Not found response in Tyk mTLS

Support
, ,
1

Hi,

I am using Tyk Pro-Docker Demo from Github (GitHub - TykTechnologies/tyk-pro-docker-demo: Tyk Pro demo using docker and docker compose, supercedes tyk_quickstart) to learn mTLS in Tyk. I am referring to static mTLS in Tyk documentation (Client mTLS).

I followed the example, and chose ‘open keyless’ & ‘mutual tls’ in under the multiple authentication mode. And I want to proxy through ’ http://httpbin.org/'. I also generated the self-sign key pair using the given command in Tyk documentation.

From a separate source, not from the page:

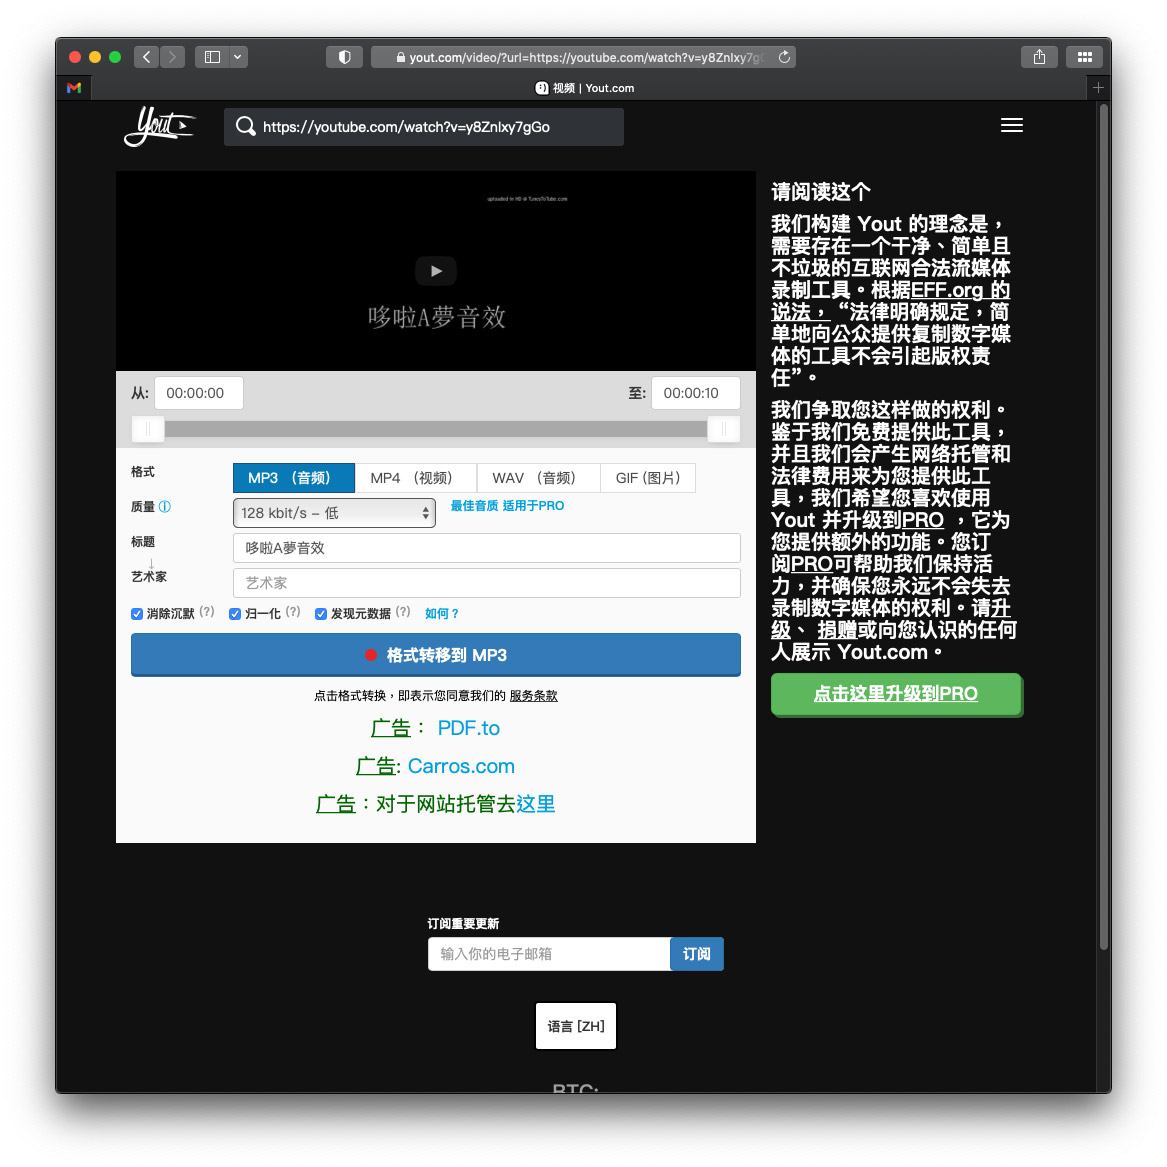
Task: Toggle the 归一化 checkbox
Action: click(235, 614)
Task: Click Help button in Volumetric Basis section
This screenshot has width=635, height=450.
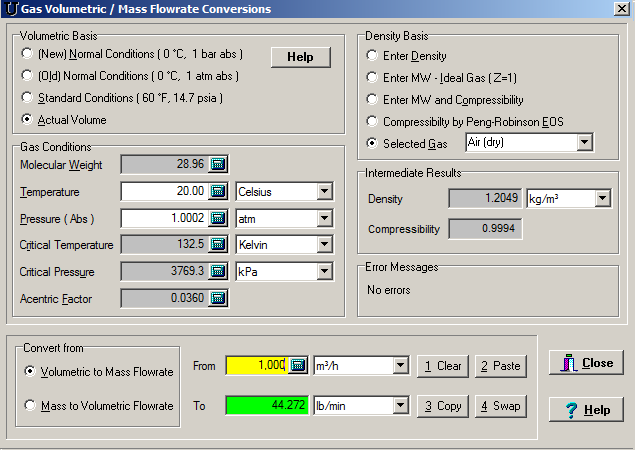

However, when I tried to use ‘curl -v -k --cert cert.pem --key key.pem https://gw04.psbu.top/staticmtls/getcurl -v -k --cert cert.pem --key key.pem https://mydomain.com/staticmtls/get’, I got ‘Not found’ response.

I chose the TLS protocol as well.

What is the reason for this ‘Not found’ response? Is there any setting/ environment variable that I have to set?

Here are the curl details:

  • Trying x.x.x.x:443…
  • TCP_NODELAY set
  • Connected to xxx.xxx.xxx (x.x.x.x) port 443 (#0)
  • ALPN, offering h2
  • ALPN, offering http/1.1
  • successfully set certificate verify locations:
  • CAfile: /etc/ssl/certs/ca-certificates.crt
    CApath: /etc/ssl/certs
  • TLSv1.3 (OUT), TLS handshake, Client hello (1):
  • TLSv1.3 (IN), TLS handshake, Server hello (2):
  • TLSv1.3 (IN), TLS handshake, Encrypted Extensions (8):
  • TLSv1.3 (IN), TLS handshake, Certificate (11):
  • TLSv1.3 (IN), TLS handshake, CERT verify (15):
  • TLSv1.3 (IN), TLS handshake, Finished (20):
  • TLSv1.3 (OUT), TLS change cipher, Change cipher spec (1):
  • TLSv1.3 (OUT), TLS handshake, Finished (20):
  • SSL connection using TLSv1.3 / TLS_AES_256_GCM_SHA384
  • ALPN, server accepted to use http/1.1
  • Server certificate:
  • subject: CN=xxx.xxx.xxx
  • start date: Jun 17 00:51:57 2022 GMT
  • expire date: Sep 15 00:51:56 2022 GMT
  • issuer: C=US; O=Let’s Encrypt; CN=R3
  • SSL certificate verify ok.

GET /staticmtls/get HTTP/1.1
Host: xxx.xxx.xxx
User-Agent: curl/7.68.0
Accept: /

  • TLSv1.3 (IN), TLS handshake, Newsession Ticket (4):
  • TLSv1.3 (IN), TLS handshake, Newsession Ticket (4):
  • old SSL session ID is stale, removing
  • Mark bundle as not supporting multiuse
    < HTTP/1.1 404 Not Found
    < Date: Tue, 21 Jun 2022 09:40:24 GMT
    < Server: Apache/2.4.41 (Ubuntu)
    < Content-Length: 9
    < Content-Type: text/plain; charset=utf-8
    <
  • Connection #0 to host xxx.xxx.xxx left intact

Regards,

Maan Tarng

2

Hi @maantarng, can you check a couple of things as outlined in this thread? I have listed them below to make it easier

  • TLS and SSL settings in gateway config file
  • Multi auth mode in API definition file - Keyless and mTLS (I can see you have confirmed this)
  • Certificate ID (slightly different if an org ID is present)

What is the reason for this ‘Not found’ response?

If the result is coming from Tyk then there is nothing at that endpoint. It guess the protocol could cause this. Try using HTTPS (lowercase). If the same thing occurs, then kindly share the gateway logs (preferably in debug mode).

Is there any setting/ environment variable that I have to set?

I am not sure. However, if you crosscheck the list above, then we would be one step closer in figuring it out. You may have to share your API definition and gateway config file.

3

Hi @Olu

I tried to follow the link you sent me. When I set ‘use_ssl’ to true, I got this message : “Client sent an HTTP request to an HTTPS server.”

Do you know what is the problem for this?

4

It simply means that you are trying to reach the endpoint via an HTTP or unsecured endpoint. Meaning if your domain is mydomain.com, then you are reaching it on http://mydomain.com instead of https://mydomain.com

From your earlier message I can deduce that you are using a proxy server to reach your Tyk gateway. Is that the case?

Cause if it is, then you might need to check the configuration of that.

5

Hi @Olu

Yes.

Ok. Thanks for your help and information.